= Beginning of Section =

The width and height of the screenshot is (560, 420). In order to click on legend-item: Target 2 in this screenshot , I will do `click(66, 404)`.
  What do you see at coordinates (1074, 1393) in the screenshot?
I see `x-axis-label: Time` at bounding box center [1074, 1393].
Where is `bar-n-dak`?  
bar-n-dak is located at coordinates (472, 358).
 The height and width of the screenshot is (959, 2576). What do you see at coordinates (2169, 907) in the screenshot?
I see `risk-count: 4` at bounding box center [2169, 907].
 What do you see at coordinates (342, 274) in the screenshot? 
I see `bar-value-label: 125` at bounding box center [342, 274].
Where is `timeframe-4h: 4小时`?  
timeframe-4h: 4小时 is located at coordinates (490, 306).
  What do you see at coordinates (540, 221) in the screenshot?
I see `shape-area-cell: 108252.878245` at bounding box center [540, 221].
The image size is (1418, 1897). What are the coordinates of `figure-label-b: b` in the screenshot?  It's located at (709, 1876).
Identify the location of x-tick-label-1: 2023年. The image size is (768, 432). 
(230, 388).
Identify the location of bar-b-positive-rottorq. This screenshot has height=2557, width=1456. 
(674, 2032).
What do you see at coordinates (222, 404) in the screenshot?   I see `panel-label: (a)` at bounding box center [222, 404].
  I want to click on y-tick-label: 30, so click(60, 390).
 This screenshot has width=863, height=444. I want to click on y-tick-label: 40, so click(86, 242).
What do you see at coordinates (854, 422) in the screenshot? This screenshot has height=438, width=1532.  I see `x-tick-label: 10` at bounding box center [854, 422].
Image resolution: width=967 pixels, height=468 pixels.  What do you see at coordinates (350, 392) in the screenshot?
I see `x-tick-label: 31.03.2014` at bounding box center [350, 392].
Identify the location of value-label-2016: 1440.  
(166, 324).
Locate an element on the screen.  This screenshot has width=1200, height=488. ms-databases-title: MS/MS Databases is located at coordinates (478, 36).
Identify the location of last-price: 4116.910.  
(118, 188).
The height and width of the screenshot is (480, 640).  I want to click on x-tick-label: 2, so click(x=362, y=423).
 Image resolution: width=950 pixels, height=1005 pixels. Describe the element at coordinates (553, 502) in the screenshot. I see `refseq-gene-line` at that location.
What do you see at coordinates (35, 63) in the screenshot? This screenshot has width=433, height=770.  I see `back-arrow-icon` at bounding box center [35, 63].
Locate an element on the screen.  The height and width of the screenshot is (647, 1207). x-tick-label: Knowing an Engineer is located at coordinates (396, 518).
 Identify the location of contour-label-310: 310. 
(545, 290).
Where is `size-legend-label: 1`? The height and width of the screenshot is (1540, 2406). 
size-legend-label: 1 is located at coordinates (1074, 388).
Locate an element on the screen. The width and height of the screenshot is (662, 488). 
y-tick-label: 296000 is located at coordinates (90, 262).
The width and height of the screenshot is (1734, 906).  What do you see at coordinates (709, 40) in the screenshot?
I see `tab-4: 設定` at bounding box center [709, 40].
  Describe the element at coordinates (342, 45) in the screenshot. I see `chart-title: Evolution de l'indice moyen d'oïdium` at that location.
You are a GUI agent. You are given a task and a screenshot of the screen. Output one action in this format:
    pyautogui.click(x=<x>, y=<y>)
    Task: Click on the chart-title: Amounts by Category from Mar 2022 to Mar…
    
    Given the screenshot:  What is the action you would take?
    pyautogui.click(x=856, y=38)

= End of Section =

» **ASSIGNED TASK**
Convert the listing above into a numbered list with one line per entry, and drop any blank lines.

» **ANSWER TO THE EXERCISE**
1. The width and height of the screenshot is (560, 420). In order to click on legend-item: Target 2 in this screenshot , I will do `click(66, 404)`.
2.   What do you see at coordinates (1074, 1393) in the screenshot?
3. I see `x-axis-label: Time` at bounding box center [1074, 1393].
4. Where is `bar-n-dak`?  
5. bar-n-dak is located at coordinates (472, 358).
6.  The height and width of the screenshot is (959, 2576). What do you see at coordinates (2169, 907) in the screenshot?
7. I see `risk-count: 4` at bounding box center [2169, 907].
8.  What do you see at coordinates (342, 274) in the screenshot? 
9. I see `bar-value-label: 125` at bounding box center [342, 274].
10. Where is `timeframe-4h: 4小时`?  
11. timeframe-4h: 4小时 is located at coordinates (490, 306).
12.   What do you see at coordinates (540, 221) in the screenshot?
13. I see `shape-area-cell: 108252.878245` at bounding box center [540, 221].
14. The image size is (1418, 1897). What are the coordinates of `figure-label-b: b` in the screenshot?  It's located at (709, 1876).
15. Identify the location of x-tick-label-1: 2023年. The image size is (768, 432). 
16. (230, 388).
17. Identify the location of bar-b-positive-rottorq. This screenshot has height=2557, width=1456. 
18. (674, 2032).
19. What do you see at coordinates (222, 404) in the screenshot?   I see `panel-label: (a)` at bounding box center [222, 404].
20.   I want to click on y-tick-label: 30, so click(60, 390).
21.  This screenshot has width=863, height=444. I want to click on y-tick-label: 40, so click(86, 242).
22. What do you see at coordinates (854, 422) in the screenshot? This screenshot has height=438, width=1532.  I see `x-tick-label: 10` at bounding box center [854, 422].
23. Image resolution: width=967 pixels, height=468 pixels.  What do you see at coordinates (350, 392) in the screenshot?
24. I see `x-tick-label: 31.03.2014` at bounding box center [350, 392].
25. Identify the location of value-label-2016: 1440.  
26. (166, 324).
27. Locate an element on the screen.  This screenshot has width=1200, height=488. ms-databases-title: MS/MS Databases is located at coordinates (478, 36).
28. Identify the location of last-price: 4116.910.  
29. (118, 188).
30. The height and width of the screenshot is (480, 640).  I want to click on x-tick-label: 2, so click(x=362, y=423).
31.  Image resolution: width=950 pixels, height=1005 pixels. Describe the element at coordinates (553, 502) in the screenshot. I see `refseq-gene-line` at that location.
32. What do you see at coordinates (35, 63) in the screenshot? This screenshot has width=433, height=770.  I see `back-arrow-icon` at bounding box center [35, 63].
33. Locate an element on the screen.  The height and width of the screenshot is (647, 1207). x-tick-label: Knowing an Engineer is located at coordinates (396, 518).
34.  Identify the location of contour-label-310: 310. 
35. (545, 290).
36. Where is `size-legend-label: 1`? The height and width of the screenshot is (1540, 2406). 
37. size-legend-label: 1 is located at coordinates (1074, 388).
38. Locate an element on the screen. The width and height of the screenshot is (662, 488). 
39. y-tick-label: 296000 is located at coordinates (90, 262).
40. The width and height of the screenshot is (1734, 906).  What do you see at coordinates (709, 40) in the screenshot?
41. I see `tab-4: 設定` at bounding box center [709, 40].
42.   Describe the element at coordinates (342, 45) in the screenshot. I see `chart-title: Evolution de l'indice moyen d'oïdium` at that location.
43. You are a GUI agent. You are given a task and a screenshot of the screen. Output one action in this format:
44.     pyautogui.click(x=<x>, y=<y>)
45.     Task: Click on the chart-title: Amounts by Category from Mar 2022 to Mar…
46.     Given the screenshot:  What is the action you would take?
47.     pyautogui.click(x=856, y=38)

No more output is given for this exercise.